What the task requires: Scan the lines below for "Partitioning" and copy the matches.

Data section:
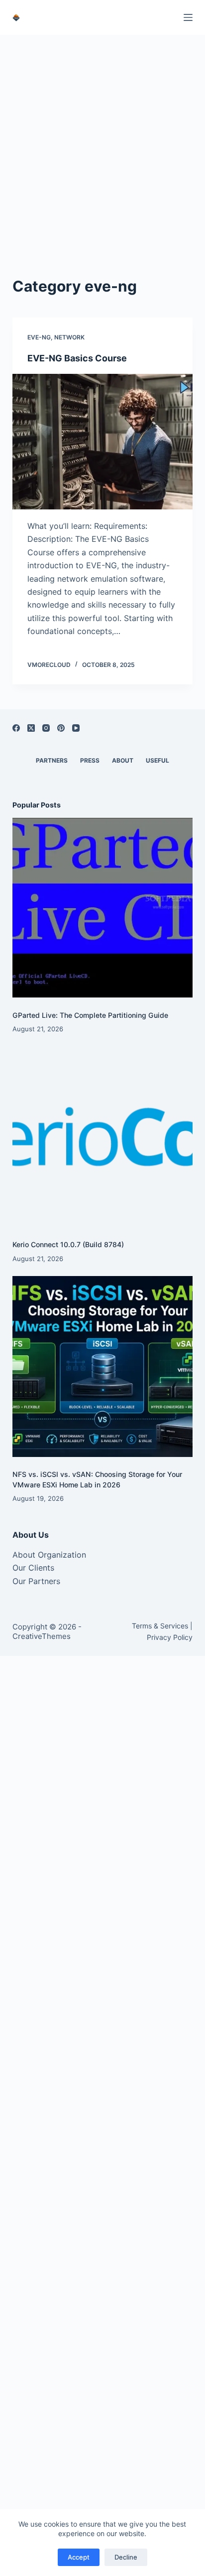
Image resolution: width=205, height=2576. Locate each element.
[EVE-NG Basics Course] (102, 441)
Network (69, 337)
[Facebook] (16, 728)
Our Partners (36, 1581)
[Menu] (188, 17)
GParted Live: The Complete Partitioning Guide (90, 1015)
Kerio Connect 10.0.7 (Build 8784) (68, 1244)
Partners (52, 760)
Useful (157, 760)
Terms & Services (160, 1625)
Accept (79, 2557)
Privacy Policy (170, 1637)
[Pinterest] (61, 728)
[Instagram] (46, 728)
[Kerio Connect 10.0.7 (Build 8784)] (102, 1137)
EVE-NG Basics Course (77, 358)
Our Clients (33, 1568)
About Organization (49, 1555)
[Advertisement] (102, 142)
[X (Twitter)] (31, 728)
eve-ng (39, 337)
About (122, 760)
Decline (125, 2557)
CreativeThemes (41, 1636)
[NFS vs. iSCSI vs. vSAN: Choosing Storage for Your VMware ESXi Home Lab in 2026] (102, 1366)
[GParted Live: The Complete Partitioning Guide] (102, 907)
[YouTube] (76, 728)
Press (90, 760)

Output:
GParted Live: The Complete Partitioning Guide (90, 1015)
[GParted Live: The Complete Partitioning Guide] (102, 907)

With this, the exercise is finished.